I recently had lunch with a senior executive from a big accounting firm who complained about the criticism his firm was facing over audits it conducted at big companies that later were found to have big problems.

In all these cases, the executive said, there was a “well established body of accounting practice” that permitted the company to forestall disclosure or keep certain items off the balance sheet or bury an important fact in a fine-print footnote.

As it turned out, the things these companies obscured were pretty important to investors.  Once the off-balance-sheet liabilities were known, the company’s valuation tumbled, executives were fired and lawsuits and recriminations ensued – for the board and its auditor.

The accountants’ defense that “we were just following the rules” just doesn’t fly.  For one thing, the so-called “rules” on disclosure don’t exist.  The SEC does not provide a strict threshold for disclosure, choosing instead to let companies determine what should be released.  The burden is, appropriately, on the company’s board to make the right judgment, consistent with its fiduciary obligation to shareholders.

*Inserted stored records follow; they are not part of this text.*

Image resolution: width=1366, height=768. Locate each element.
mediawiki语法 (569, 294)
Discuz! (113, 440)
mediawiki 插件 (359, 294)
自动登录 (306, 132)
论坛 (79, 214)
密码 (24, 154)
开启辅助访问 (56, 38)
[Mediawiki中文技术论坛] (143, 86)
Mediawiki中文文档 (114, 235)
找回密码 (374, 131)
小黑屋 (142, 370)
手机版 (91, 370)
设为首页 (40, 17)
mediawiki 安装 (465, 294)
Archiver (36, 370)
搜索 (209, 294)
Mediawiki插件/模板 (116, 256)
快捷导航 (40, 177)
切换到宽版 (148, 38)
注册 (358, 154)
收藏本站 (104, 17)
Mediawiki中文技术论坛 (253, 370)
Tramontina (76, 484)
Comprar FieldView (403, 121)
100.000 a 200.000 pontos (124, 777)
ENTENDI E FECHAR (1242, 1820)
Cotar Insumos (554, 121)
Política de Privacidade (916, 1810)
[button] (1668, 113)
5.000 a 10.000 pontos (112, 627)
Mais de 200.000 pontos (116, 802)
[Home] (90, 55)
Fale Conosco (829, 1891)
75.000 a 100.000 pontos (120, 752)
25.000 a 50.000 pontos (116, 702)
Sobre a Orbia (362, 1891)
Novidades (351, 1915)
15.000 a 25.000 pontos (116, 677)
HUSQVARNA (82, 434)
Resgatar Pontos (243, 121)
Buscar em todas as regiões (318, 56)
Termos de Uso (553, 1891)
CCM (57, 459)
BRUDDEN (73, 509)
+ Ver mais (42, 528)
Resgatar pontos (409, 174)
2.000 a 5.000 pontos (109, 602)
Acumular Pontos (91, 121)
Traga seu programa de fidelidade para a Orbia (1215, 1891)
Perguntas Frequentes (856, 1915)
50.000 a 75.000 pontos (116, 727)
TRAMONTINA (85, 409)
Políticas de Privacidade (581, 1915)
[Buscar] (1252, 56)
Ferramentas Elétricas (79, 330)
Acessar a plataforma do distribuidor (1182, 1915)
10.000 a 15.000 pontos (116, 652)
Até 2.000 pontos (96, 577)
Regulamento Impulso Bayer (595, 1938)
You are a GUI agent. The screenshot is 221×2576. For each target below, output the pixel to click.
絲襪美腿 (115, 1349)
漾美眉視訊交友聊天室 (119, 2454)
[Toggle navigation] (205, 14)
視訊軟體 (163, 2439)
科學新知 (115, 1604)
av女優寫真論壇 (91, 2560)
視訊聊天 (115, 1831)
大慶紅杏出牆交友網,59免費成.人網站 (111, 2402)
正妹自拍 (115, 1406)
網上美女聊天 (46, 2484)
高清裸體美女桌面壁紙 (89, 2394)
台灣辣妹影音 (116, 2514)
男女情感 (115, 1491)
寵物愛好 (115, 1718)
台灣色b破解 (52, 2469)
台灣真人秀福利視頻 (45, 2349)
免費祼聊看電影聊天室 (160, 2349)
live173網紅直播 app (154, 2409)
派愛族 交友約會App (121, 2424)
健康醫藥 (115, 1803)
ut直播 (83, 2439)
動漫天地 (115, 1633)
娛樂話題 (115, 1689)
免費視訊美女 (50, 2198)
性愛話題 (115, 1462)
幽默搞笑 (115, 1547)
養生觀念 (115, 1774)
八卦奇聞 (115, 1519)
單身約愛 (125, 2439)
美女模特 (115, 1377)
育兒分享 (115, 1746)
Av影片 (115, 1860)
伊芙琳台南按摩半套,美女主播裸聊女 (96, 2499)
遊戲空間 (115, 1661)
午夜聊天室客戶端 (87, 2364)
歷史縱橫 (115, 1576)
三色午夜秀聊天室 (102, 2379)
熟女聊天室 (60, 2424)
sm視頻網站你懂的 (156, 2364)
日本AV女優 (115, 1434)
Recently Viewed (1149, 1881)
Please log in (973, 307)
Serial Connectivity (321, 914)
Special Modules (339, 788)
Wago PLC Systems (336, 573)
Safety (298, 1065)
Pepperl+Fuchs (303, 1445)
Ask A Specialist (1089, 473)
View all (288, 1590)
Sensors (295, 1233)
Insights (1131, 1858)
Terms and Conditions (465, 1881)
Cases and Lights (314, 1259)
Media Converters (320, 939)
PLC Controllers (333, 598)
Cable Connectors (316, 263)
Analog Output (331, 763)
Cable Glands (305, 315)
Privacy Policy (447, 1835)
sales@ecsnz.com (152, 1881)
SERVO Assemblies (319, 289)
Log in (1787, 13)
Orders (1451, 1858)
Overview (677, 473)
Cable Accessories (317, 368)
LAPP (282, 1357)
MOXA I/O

More than that, auditors ought to stand up as professionals and insist on disclosure when important issues are involved.  Sadly, there are few examples when they’ve done so.

It’s not all the fault of the auditors.  Ultimately, it’s up to the board.  Disclosure isn’t a matter of meeting a test or ticking a box.  Disclosure is an attitude.  A company decides it is going to keep investors informed or not.

Disclosure failures have been at the heart of spectacular corporate failures, from Enron nearly a decade ago, to Lehman Brothers in 2008, and it’s again in focus in the aftermath of Facebook’s bungled IPO.  There, Facebook filed a revised prospectus with a vague statement about user growth was outpacing advertising – an oblique way of saying its revenue growth was slowing.

Did the SEC filing by Facebook meet the legal requirement to disclose a material fact? Probably. (Although that question seems headed for the courts.) Was the statement sufficient to inform investors about the true state of Facebook’s profit outlook?  No, it wasn’t.

The adequacy of J.P. Morgan’s disclosures has also been questioned following its $2 billion trading loss from a complex hedging strategy.

Ultimately, the decision to make a disclosure comes down to management and the board and whether they want to state the facts openly or hide behind obscure accounting practices.

I know in which company I’d want to invest.